Keyword search on "gear": report each line of the records that contains it.

*Stored data*:

==*==

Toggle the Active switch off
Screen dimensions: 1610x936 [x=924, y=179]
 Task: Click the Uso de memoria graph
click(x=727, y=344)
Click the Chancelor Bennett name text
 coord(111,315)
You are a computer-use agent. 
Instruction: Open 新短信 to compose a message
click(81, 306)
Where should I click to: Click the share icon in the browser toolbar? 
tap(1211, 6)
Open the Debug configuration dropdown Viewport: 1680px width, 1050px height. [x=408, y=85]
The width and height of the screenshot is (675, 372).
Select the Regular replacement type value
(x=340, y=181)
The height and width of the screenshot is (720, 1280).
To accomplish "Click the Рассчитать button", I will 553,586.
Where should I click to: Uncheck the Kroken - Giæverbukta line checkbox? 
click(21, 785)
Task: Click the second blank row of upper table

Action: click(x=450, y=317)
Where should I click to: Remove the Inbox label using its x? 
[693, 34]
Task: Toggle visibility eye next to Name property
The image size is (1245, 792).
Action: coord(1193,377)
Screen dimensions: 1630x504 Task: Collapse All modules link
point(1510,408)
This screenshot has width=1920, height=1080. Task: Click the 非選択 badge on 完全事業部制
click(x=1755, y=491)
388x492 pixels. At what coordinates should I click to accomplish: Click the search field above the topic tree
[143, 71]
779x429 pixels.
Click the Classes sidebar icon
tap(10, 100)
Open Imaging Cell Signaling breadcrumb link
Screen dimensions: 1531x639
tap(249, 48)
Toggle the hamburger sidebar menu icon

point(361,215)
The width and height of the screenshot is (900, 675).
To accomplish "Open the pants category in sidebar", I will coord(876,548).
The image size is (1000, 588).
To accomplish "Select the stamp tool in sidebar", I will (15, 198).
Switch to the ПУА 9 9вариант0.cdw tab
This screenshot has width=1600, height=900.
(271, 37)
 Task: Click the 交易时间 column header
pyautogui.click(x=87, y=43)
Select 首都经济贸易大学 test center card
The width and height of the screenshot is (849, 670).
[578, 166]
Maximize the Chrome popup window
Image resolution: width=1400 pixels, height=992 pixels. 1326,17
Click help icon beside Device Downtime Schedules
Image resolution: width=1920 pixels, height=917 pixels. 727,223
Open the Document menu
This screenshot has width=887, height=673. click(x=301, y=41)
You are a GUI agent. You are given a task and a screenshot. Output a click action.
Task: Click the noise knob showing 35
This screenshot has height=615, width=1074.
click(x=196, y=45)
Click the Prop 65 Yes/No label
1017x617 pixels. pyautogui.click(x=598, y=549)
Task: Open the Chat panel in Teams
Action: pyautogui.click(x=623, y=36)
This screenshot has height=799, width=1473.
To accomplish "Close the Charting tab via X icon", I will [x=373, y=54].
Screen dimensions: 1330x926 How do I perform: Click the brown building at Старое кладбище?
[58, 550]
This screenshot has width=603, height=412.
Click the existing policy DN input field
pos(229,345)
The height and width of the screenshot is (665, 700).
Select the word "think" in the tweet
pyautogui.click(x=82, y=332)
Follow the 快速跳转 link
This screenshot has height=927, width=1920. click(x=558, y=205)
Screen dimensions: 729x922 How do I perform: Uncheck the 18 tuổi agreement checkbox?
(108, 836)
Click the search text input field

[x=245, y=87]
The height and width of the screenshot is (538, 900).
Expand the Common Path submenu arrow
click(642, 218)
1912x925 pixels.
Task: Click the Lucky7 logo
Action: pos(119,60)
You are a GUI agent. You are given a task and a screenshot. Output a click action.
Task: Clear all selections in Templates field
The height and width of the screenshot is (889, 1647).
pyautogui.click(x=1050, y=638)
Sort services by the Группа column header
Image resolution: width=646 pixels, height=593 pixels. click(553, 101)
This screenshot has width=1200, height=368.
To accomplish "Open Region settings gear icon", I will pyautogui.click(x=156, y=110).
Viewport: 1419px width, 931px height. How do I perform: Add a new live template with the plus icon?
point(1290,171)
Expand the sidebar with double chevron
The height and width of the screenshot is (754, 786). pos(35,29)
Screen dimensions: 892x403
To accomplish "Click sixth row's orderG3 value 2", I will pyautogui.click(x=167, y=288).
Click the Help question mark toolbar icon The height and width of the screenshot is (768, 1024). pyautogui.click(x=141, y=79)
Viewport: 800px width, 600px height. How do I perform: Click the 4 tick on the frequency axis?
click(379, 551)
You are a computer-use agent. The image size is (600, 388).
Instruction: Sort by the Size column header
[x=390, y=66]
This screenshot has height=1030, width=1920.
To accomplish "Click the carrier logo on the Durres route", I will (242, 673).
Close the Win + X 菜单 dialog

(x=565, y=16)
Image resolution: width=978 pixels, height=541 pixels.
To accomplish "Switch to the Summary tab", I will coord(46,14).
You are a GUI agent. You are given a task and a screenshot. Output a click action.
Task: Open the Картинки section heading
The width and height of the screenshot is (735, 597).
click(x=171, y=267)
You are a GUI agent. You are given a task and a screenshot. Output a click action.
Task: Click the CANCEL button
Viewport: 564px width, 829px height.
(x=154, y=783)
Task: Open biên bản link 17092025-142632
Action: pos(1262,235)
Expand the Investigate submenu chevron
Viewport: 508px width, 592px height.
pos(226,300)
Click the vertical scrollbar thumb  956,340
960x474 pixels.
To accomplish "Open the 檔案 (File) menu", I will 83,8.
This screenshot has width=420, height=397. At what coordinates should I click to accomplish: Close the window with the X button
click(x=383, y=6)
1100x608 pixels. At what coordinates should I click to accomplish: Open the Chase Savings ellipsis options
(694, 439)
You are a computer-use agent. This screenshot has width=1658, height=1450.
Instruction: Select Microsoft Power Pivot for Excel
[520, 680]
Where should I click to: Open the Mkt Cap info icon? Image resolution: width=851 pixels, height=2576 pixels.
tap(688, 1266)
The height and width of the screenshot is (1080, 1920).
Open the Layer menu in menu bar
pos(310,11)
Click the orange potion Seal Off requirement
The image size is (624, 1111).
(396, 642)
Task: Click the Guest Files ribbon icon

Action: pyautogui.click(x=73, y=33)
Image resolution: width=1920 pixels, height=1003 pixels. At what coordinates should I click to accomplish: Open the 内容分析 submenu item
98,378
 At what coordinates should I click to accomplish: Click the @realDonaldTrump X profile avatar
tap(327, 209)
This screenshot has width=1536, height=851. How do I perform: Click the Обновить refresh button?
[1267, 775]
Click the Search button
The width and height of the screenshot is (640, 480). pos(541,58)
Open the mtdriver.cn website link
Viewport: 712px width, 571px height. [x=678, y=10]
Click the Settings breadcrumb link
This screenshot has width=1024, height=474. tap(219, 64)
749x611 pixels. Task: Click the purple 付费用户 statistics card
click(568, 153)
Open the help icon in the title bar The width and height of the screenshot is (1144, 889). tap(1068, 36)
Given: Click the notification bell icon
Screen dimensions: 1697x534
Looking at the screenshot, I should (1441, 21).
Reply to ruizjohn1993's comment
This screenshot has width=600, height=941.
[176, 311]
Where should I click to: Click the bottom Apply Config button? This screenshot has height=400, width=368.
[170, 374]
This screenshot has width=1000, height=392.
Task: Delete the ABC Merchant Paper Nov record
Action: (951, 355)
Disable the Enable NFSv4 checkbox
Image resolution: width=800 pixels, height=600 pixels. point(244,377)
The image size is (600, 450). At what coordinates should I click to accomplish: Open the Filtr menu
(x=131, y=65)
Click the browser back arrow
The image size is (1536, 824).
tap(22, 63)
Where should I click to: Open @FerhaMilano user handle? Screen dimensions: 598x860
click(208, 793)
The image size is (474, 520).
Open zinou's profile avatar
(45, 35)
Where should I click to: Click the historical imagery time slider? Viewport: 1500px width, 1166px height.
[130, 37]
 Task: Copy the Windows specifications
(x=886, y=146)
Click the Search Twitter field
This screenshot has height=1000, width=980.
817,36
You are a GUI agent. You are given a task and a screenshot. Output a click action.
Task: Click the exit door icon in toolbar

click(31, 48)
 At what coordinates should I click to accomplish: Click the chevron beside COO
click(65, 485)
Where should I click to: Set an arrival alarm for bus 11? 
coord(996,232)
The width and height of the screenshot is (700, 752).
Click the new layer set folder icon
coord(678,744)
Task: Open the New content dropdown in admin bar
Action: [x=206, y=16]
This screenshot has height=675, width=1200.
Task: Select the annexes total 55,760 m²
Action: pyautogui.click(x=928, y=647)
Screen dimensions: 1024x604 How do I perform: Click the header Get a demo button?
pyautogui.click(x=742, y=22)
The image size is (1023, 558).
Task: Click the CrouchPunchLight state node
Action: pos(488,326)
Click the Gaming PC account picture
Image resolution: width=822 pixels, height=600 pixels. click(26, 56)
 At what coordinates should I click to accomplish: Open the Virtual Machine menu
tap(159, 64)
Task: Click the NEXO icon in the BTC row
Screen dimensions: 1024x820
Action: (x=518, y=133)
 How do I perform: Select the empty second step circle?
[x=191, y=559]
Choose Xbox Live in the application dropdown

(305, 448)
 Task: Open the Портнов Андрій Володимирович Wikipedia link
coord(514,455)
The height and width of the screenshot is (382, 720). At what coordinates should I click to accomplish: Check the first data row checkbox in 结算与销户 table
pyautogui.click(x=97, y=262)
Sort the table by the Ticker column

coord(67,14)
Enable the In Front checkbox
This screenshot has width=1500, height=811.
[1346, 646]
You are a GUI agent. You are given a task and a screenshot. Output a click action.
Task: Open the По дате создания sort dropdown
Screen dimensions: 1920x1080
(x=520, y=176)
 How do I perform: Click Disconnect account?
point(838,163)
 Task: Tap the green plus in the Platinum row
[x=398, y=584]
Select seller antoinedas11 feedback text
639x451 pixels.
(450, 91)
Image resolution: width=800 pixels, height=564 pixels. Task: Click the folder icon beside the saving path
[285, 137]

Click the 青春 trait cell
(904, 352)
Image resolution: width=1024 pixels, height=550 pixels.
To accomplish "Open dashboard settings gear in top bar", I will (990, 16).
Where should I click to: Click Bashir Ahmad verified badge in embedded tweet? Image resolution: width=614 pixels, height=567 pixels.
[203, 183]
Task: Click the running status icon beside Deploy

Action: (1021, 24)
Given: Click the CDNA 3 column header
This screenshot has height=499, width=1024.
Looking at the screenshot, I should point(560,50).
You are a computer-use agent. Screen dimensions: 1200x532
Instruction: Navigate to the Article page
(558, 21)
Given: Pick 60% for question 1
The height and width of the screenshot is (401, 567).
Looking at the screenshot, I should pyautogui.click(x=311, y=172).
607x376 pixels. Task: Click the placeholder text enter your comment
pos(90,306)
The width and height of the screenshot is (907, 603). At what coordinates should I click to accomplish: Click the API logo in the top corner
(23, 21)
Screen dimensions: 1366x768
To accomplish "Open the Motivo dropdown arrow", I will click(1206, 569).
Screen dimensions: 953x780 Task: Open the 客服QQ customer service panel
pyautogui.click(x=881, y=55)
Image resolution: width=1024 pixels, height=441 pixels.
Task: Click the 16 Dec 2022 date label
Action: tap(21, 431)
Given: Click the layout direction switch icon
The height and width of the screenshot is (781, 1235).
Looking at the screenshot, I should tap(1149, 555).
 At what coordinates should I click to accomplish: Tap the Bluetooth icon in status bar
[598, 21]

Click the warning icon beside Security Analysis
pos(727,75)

==*==

*Solution for this task*:
To accomplish "Open Region settings gear icon", I will pyautogui.click(x=156, y=110).
To accomplish "Open dashboard settings gear in top bar", I will (990, 16).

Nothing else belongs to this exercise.